N.B.: This course is finished. I am maintaining this website for visitor's benefits. The projects below were done by the students in Semester I of 2005/06. Students were required to make a poster presentation, these are the slides that were used. Their final project submission was a paper in the form of a normal conference submission (8-10 page limit). If you have any questions about the project or would like to get a hold of their final report, please email the appropriate student(s). You can also find projects from the earlier versions of this course run in Semester I of 2005/06, 2004/05 and 2003/04.
Completed projects
- Joe Woo, Metadata Harvesting: Solution to e-prints community?!
- Phan Chuong Vo, News articles classification based on URLs
- Bo Chen and Zhenzhou Zhu, LCRA:Effective Semantics for XML Keyword Search
- The Huy Nguyen, Novel Duplicate Detection Method
- Yee Fan Tan and Dave Kor, Estimating Document Frequencies of Collocations in Digital Libraries
- Patrice Choong, Anand Mani and Gang Zou, A comparison of top UK university standing in the real world to their standing in the virtual world
- Viet Bang Nguyen, Analysis of the requirement for reliable answers in web search
- Bernard Tan, Web Advertisement Extraction for Digital Libraries
- Zheng Lu and Raymond Jun Zheng, IR in FAQ System
What is the project?
Projects will be done individually or in groups of two or three.
Note that grading criteria for projects will not differ between
projects based on manpower; individuals and teams of two are often
better coordinated than teams of three, especially in short projects.
A good research project must (i) define a problem (ii) propose a
solution (iii) implement the solution (simulated or real) and (iv)
evaluate againsts any applicable existing solutions or related work.
Your research project can take one of the following
manifestations:
- New research problem/solution - You define a new, interesting
problem and propose a solution. Your solution does not have to be real
good, since you are pioneering a new area of research.
- Existing research problem/new solution - You look at an
existing, interesting problem, and propose a new, novel solution that
is better than existing solutions, which can lead to new ways of
looking/understanding the problem. Your solution doesn't have to
outperform existing methods in all categories but at least in some
particular domain. For example, we are concerned with digital
libraries in this course. It will suffice if your solution for
typical documents in digital libraries is statistically significantly
better than in the more general case.
- Existing research problem/compare existing solutions - You look
at an existing problem and its solutions.
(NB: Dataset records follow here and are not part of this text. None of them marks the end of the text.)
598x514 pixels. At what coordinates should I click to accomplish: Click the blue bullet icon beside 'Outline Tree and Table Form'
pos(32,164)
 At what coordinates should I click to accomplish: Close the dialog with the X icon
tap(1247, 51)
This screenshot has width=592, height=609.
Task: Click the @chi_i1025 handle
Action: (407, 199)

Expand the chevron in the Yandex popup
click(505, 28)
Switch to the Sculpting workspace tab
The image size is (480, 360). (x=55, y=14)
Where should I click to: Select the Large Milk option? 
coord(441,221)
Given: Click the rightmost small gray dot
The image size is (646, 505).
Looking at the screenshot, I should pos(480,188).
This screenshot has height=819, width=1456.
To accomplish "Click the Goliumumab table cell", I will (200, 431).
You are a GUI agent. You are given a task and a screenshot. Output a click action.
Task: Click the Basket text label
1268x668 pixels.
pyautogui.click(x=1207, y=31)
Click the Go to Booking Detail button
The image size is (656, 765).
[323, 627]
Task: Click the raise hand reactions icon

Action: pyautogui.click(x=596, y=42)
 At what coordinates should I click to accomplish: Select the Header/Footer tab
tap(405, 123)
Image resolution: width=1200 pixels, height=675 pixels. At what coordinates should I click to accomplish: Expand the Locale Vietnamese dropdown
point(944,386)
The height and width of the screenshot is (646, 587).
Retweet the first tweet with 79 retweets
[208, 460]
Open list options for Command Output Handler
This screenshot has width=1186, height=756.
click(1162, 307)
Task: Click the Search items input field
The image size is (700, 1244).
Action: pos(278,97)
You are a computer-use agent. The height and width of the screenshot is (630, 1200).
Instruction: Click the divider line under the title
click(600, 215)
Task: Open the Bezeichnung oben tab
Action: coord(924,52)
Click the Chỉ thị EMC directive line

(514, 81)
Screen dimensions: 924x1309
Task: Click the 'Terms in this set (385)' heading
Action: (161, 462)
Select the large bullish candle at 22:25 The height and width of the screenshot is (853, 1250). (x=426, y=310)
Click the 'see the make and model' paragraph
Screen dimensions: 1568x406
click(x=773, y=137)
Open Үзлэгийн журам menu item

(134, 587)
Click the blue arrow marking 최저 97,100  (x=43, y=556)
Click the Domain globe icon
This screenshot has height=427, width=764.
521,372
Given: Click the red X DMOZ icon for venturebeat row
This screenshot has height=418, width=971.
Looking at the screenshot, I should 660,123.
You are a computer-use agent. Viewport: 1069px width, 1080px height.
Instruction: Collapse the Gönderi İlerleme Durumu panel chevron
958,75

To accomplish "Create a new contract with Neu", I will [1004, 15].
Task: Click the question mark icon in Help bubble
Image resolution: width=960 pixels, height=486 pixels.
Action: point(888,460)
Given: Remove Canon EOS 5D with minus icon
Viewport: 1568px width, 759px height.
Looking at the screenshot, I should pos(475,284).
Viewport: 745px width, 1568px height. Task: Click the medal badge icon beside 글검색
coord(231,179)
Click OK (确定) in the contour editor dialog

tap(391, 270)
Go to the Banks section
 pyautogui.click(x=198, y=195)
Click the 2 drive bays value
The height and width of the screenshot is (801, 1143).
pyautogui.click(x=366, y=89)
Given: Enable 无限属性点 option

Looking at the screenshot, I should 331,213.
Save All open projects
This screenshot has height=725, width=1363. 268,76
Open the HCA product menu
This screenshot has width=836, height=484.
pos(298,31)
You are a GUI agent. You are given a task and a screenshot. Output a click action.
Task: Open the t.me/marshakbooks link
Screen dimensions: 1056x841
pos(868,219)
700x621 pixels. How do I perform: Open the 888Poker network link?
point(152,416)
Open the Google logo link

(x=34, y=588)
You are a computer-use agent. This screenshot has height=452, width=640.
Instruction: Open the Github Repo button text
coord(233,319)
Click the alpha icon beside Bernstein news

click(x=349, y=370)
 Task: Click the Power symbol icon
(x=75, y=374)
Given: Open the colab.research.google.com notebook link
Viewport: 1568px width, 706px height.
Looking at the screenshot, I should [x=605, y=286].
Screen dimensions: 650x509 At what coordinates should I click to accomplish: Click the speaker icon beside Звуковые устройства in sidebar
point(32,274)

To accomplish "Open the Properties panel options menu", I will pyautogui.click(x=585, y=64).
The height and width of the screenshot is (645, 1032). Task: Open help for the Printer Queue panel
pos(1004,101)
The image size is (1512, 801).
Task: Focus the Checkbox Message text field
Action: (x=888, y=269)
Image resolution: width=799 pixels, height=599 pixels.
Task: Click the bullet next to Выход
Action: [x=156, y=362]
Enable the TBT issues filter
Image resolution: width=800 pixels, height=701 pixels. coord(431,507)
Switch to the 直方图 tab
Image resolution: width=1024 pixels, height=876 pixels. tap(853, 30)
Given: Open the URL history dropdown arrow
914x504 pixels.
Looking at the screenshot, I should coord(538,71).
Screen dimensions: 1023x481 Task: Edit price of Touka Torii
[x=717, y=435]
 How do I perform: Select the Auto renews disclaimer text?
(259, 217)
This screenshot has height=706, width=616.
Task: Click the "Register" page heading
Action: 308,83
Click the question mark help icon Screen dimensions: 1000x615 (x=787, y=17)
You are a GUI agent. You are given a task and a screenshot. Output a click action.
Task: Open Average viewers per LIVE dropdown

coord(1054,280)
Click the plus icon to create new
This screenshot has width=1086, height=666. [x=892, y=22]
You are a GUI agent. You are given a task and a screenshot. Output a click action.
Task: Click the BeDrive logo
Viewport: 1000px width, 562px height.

Implement the solutions,
compare them and provide new insights to why one solution is better
than another. Provide public-domain software for letting others share
and use your work.
- Build an innovative system - Build a novel application that no
one, or few, have built before. But most importantly, identify new
issues in your system that no existing solutions can adequately
solve.
- Empirical analysis of some collected data - Researchers often
need to build systems that actually solve or improve on real problems.
Papers that analyze the usability of systems or characterize the data
in some way assist others to understand the problem or the clientele
(our users) for a particular problem.
Remember, good research always teaches other researchers something
new.
I do not expect you to write any code from scratch. In fact, if
you have an account on sf3/sunfire, you can access a host of related
software that I use in my research, in the NLP/IR software
repository. Feel free to suggest to me other resources that you
feel would be useful to have installed and available to the class.
Also, please contact me if your quota of disk space is not sufficient
for you to do the scale of research that you need.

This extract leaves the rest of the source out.